Auch die Kämpfe in den Regionen sind bemerkenswert, denn man schickt, je nach Kartenauswahl natürlich, eigene Einheiten aufs Feld. Kriegsschiffe auf den Karten erlauben es auch nachträglich noch, Einheiten in die Schlacht zu schicken, wenn die Chancen auf den Sieg schon größtenteils verteilt wurden. Sollten sich genug Krieger auf dem Schlachtfeld befinden, wird gekämpft. Die Besiegten ziehen nach Walhalla und die Sieger zur Siegesfeier.
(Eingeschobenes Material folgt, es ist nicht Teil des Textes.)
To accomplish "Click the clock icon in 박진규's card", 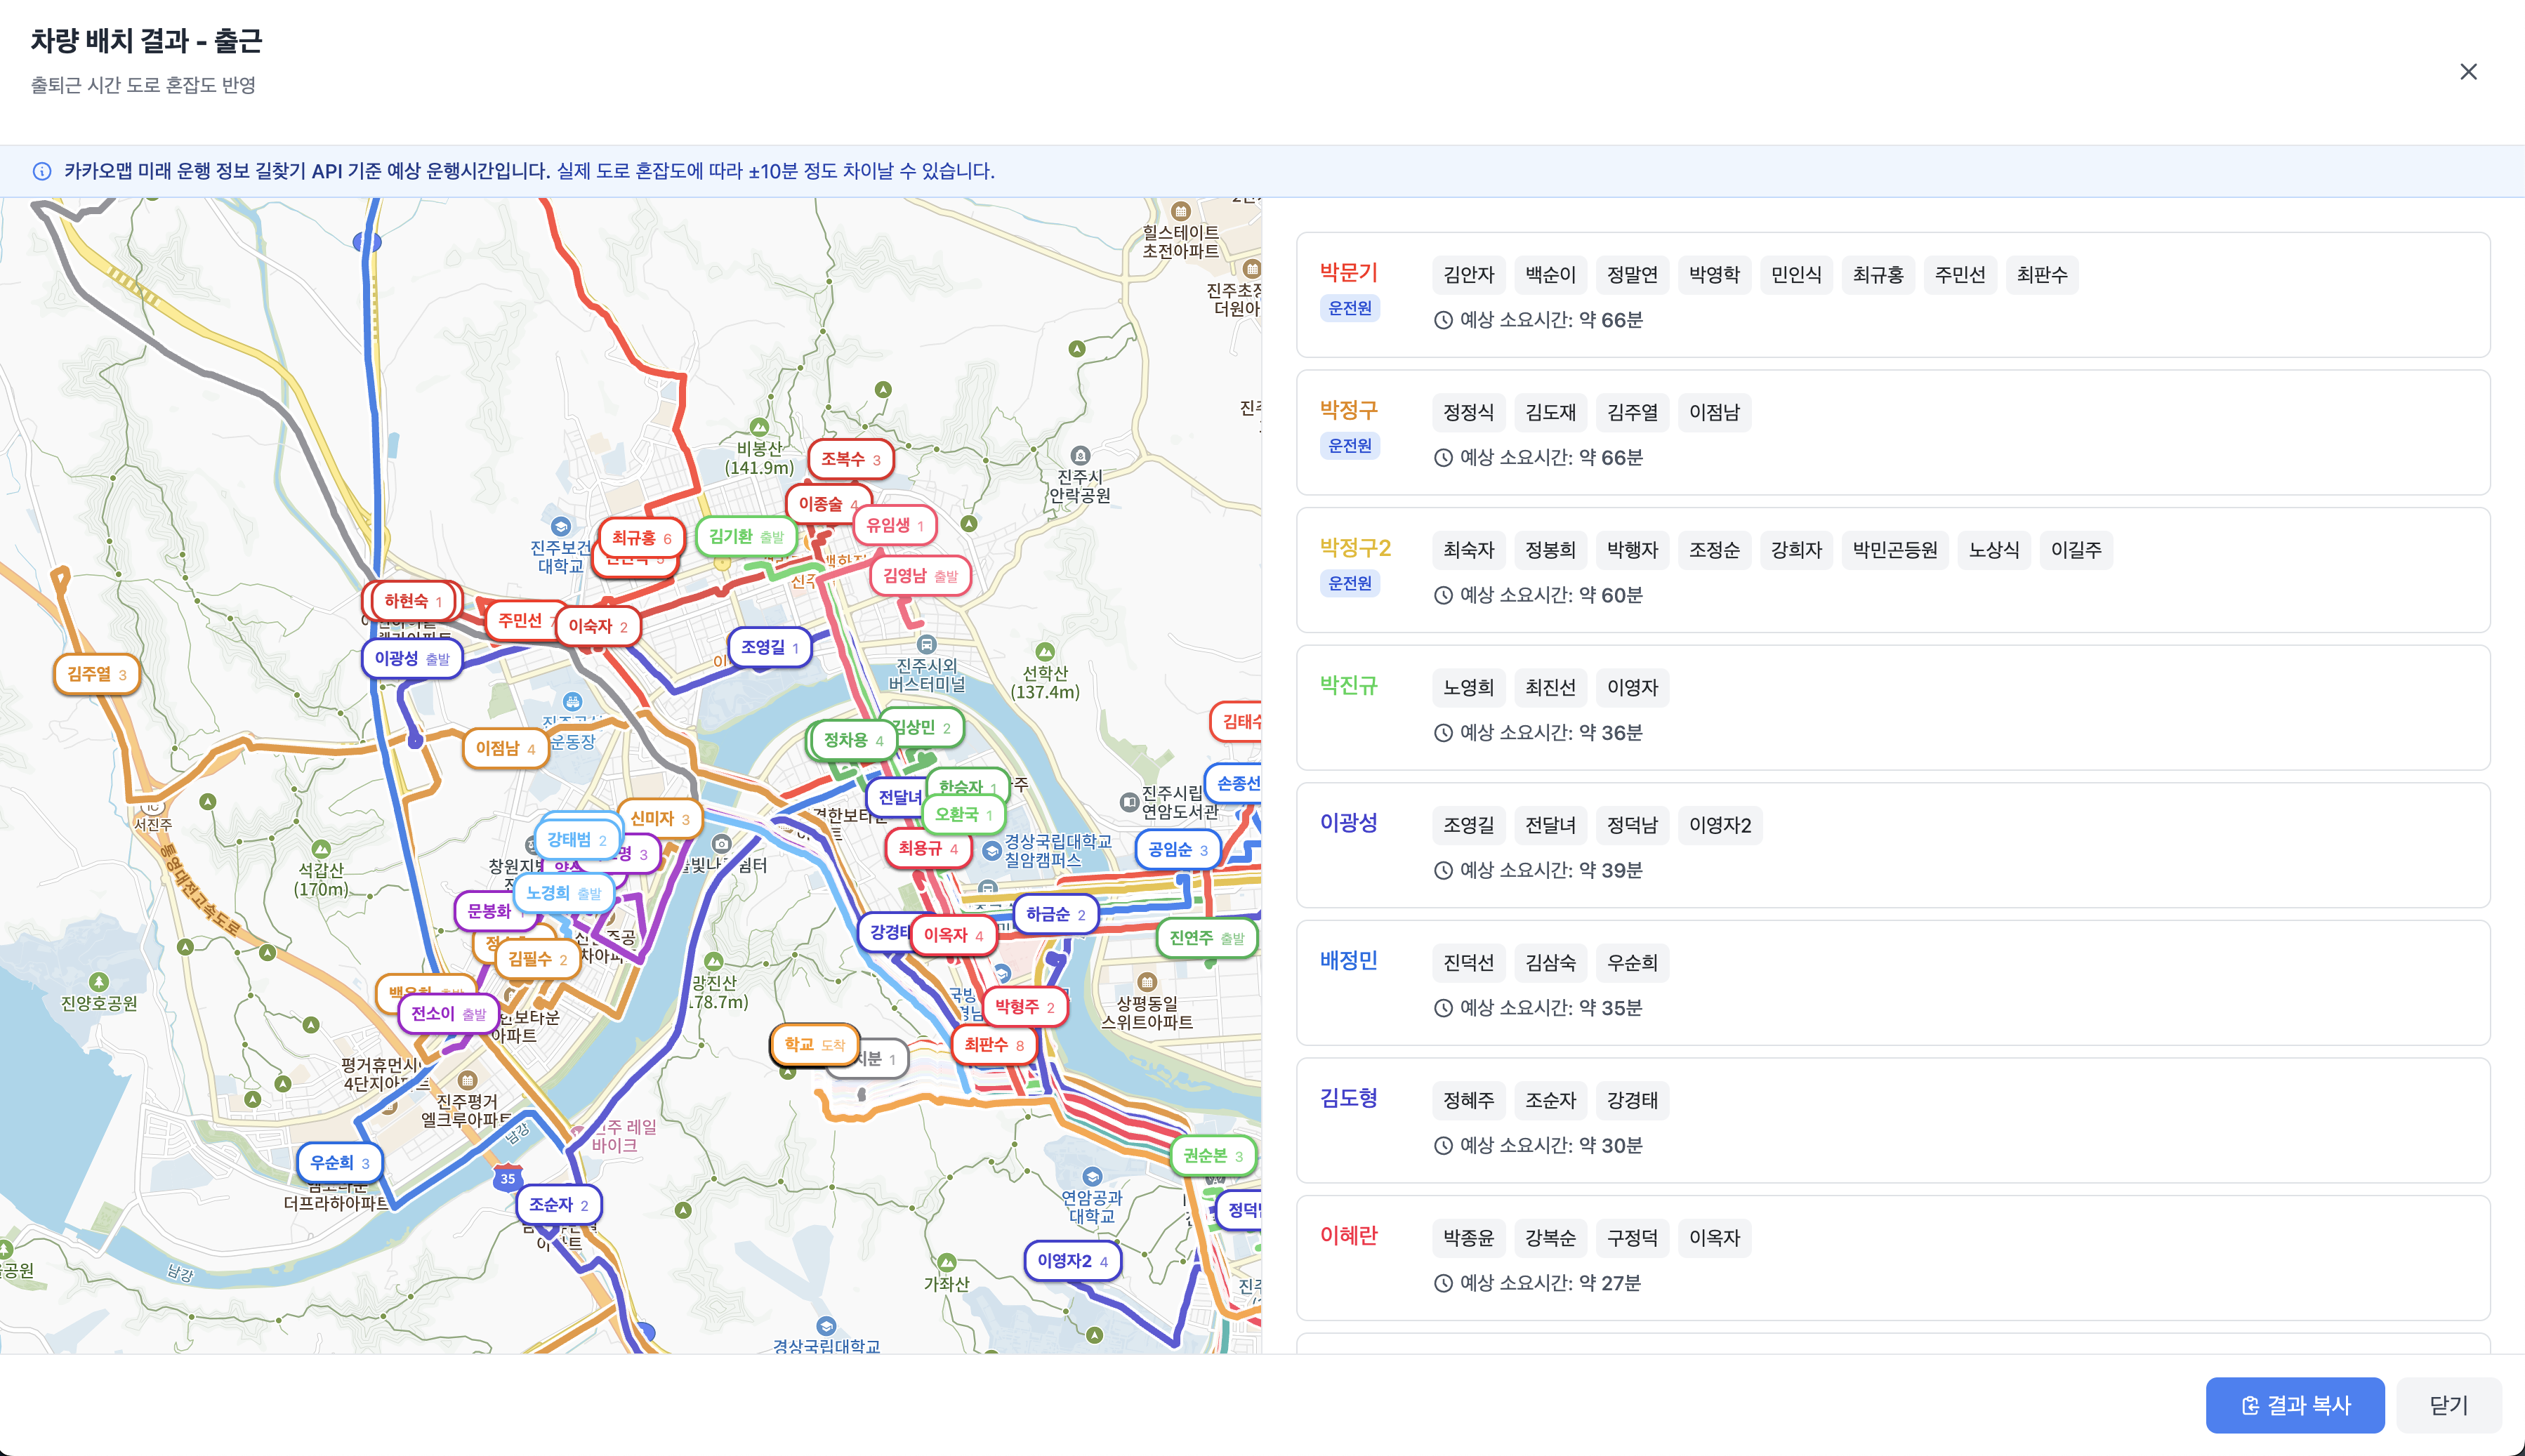I will tap(1443, 733).
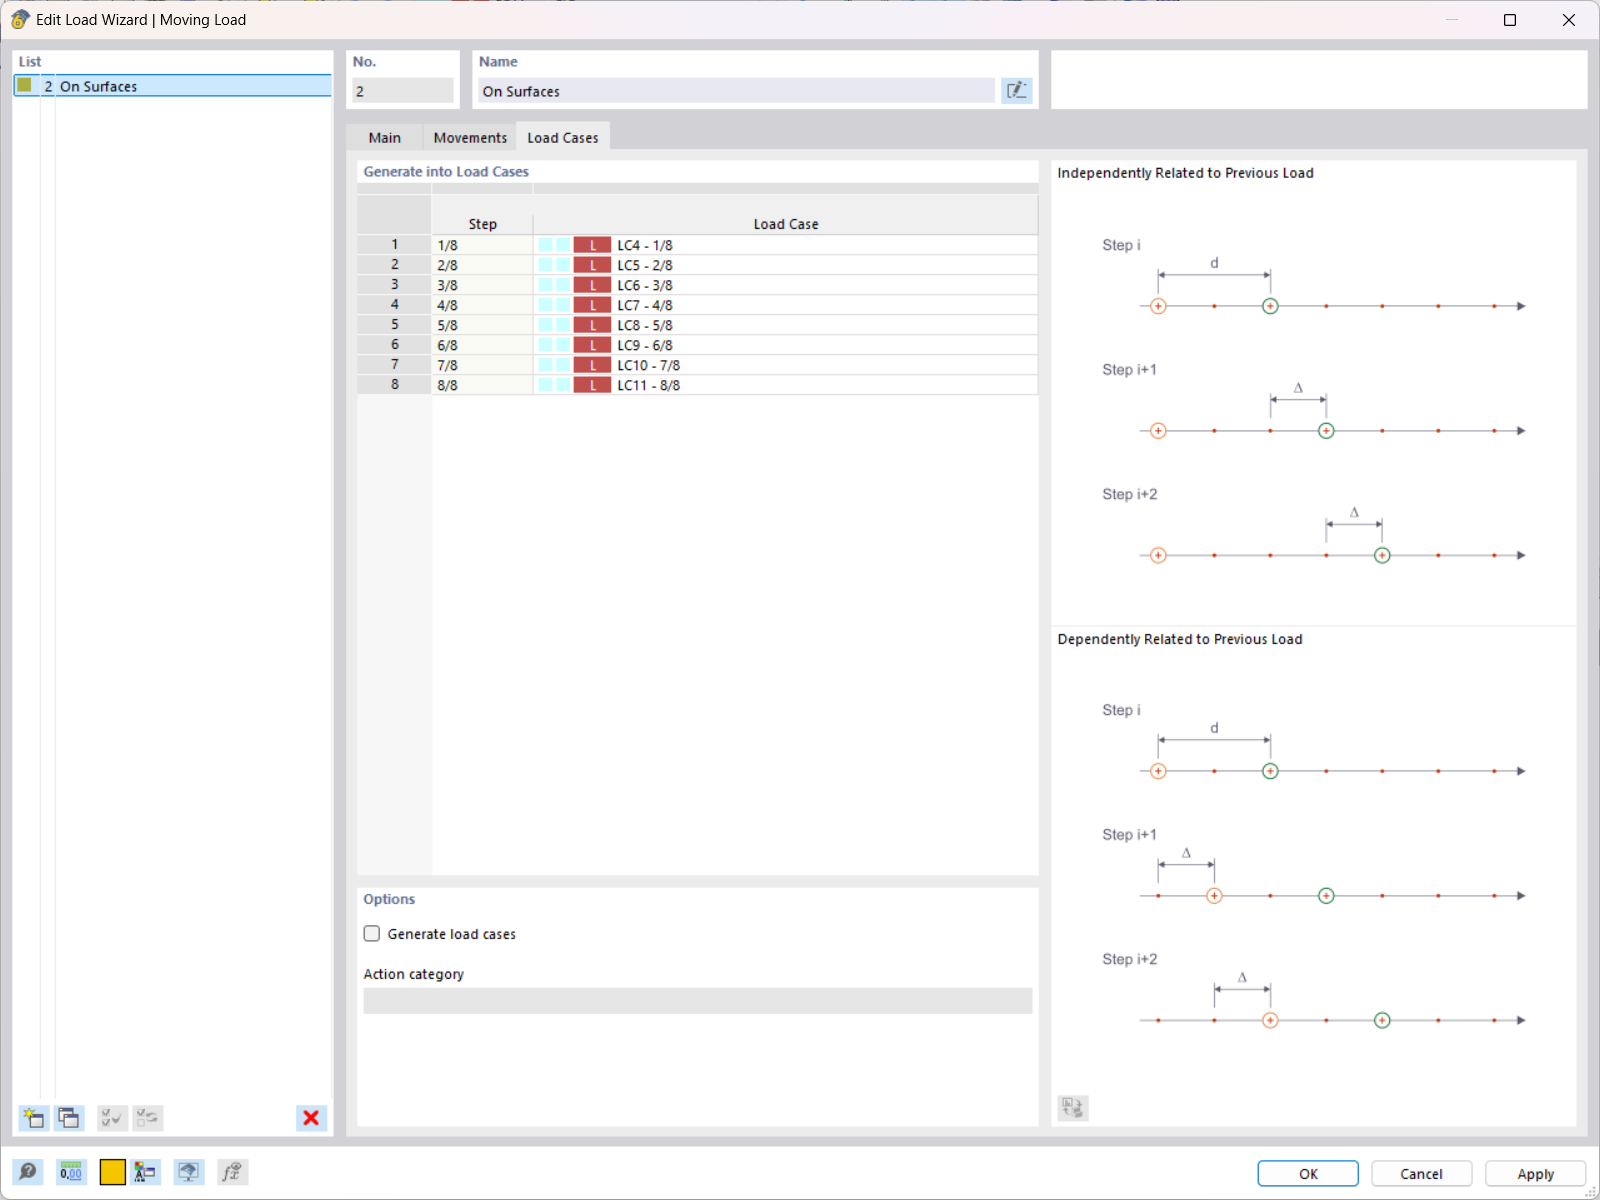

Der Kampf ist größtenteils nicht von Glück geprägt, da hier simpel und schnell Mehrheiten verglichen werden.
Manchmal greifen jedoch die Walküren in die Schlacht ein und unterstützen, wer auch immer in dieser Runde ihre Gunst hat. Dafür wird ein Würfel geworfen, der so manches Mal über Sieg oder Niederlage entscheidet. Dieser Aspekt hat natürlich zusätzlichen Einfluss auf die Planbarkeit von Schlachten und führt zu so manchen spannenden Momenten. Wenn man um den Sieg mitkämpfen möchte, darf dieser Aspekt auch nicht vernachlässigt werden, denn er macht 30 bis 40% der Gesamtpunktzahl aus, wenn man die gefallenen Krieger in Walhalla mit dazu zählt. Somit rücken die Kämpfe in den Mittelpunkt, wie es sich für ein Spiel aus der Welt von Midgard gehört.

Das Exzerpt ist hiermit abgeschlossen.